■ Your goal
In the data that follows, count each line holding the string "cdkeysales"; answer with the number only.

** Input data follows **

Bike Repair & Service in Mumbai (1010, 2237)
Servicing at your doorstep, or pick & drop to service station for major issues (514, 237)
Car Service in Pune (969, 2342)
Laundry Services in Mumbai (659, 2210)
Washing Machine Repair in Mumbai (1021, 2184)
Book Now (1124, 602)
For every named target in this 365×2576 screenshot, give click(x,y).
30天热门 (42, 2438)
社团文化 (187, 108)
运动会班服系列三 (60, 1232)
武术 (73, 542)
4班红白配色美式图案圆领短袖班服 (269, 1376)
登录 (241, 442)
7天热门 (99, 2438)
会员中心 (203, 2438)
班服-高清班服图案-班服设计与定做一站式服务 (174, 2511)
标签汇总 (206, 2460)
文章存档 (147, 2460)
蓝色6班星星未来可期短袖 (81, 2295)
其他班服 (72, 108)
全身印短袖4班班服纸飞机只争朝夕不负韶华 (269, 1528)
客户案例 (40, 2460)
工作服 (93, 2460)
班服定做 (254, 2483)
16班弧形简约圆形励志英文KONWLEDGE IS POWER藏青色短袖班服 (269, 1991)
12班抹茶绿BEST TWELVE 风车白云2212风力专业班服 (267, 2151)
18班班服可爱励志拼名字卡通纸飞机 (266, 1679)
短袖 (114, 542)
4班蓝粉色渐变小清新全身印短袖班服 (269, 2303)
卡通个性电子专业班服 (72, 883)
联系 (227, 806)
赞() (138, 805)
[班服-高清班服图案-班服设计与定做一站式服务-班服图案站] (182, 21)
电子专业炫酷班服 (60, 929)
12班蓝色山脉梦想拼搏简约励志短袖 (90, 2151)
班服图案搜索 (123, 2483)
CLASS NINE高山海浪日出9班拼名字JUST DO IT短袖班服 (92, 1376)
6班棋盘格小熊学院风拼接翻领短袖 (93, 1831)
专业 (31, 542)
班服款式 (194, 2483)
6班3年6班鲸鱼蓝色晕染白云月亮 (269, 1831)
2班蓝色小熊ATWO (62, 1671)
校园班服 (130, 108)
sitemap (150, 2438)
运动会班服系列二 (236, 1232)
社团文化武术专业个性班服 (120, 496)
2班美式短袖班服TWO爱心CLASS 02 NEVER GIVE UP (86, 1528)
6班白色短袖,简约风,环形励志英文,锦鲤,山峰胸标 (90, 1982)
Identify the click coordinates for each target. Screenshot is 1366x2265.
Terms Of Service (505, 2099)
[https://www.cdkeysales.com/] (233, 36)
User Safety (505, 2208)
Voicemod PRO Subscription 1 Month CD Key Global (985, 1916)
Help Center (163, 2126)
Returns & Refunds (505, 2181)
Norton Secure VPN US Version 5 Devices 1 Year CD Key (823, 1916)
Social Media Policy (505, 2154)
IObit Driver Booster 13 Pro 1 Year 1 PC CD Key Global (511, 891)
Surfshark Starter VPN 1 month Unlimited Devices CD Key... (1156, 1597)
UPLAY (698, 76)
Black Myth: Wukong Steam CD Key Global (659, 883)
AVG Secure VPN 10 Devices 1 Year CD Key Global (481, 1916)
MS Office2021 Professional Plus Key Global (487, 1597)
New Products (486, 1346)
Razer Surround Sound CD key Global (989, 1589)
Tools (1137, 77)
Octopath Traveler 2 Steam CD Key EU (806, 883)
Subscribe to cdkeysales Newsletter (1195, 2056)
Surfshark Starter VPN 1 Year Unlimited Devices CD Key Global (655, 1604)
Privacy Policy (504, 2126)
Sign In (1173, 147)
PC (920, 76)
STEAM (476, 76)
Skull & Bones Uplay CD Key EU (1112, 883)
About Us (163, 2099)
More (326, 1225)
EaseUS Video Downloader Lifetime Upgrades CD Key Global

** End of Input data **

■ Answer to the problem
2